The vote on the five-member council was 3-to-1, with one abstention. Voting in favor of the delay were Mayor Ardy Kassakhian and Councilmembers Dan Brotman and Elen Asatryan. Councilmember Ara Najarian voted against the delay and Councilmember Paula Devine abstained.
The delay, for four months, is intended to provide time to find answers to questions about the proposed power plant raised by the public and by Kassakhian, Brotman and Asatryan.
Among the unresolved issues are whether the benefits of a power plant at Scholl Canyon justify the costs. Many of the 29 commenters at the meeting on Tuesday called for an independent cost/benefit analysis of the plant; Brotman was particularly interested in the potential long-term energy output of the proposed plant given that methane from the landfill’s decaying garbage will wane over time.
The cost of the proposed power plant became a big issue at the meeting when Mark Young, the general manager of Glendale Water & Power, gave estimates for operation and maintenance of the plant that worked out to some $50 million over time, rather than $15 million as previously estimated.
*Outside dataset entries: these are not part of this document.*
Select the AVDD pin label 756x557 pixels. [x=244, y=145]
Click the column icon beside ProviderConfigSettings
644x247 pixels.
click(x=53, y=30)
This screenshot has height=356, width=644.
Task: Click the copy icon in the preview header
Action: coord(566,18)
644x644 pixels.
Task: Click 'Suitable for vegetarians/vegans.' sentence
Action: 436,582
Young, who acknowledged the increase only after Brotman did the math that uncovered the difference, said it had to do with the accounting for labor costs.
Additional issues to be resolved in the next four months include the feasibility of alternatives, especially solar and fuel-cell technology; assurances that the plant won’t eventually use large amounts of natural gas; and developing a robust fire evacuation plan for nearby communities.
Brotman said that it’s possible, though not probable, that “we may decide it doesn’t really pay to do this.”
For Brotman, a rationale for the pause was to build public confidence in the project by taking seriously the longstanding objections of many local individuals and organizations, among them, the East Area Progressive Democrats, Glenoaks Canyon Homeowners Association, Glendale Environmental Coalition, The Eagle Rock Association and Los Angeles City Council District14.
Mayor Kassakhian reminded the meeting that decaying garbage at Scholl Canyon will generate methane that must be dealt with long after the dump’s estimated closure in 2025. He also reminded the meeting that methane is not a clean, renewable energy, even though California law counts it as such.
In this way, Kassakhian touched on the crux of the matter. What’s more important? Handling the methane in the least environmentally harmful way, which would likely mean using the latest technology to flare it off? Or handling the methane by burning it to produce and sell electricity?
The argument boils down to those who think that forgoing methane-generated power and revenue is the environmentally responsible thing to do and those who think it’s wasteful not to raise revenue by converting methane into electricity.
That raises another question: If the methane at Scholl Canyon is not used to create power — either because it’s dirty or cost ineffective, or both — how does Glendale cleanly and affordably get the power the city is projected to need?
The point of the four-month pause is to gain clarity on those issues.
A pause falls short of outright rejection of a power plant at Scholl Canyon that opponents have fought for. But it keeps the door open, for now, to crafting a different way forward.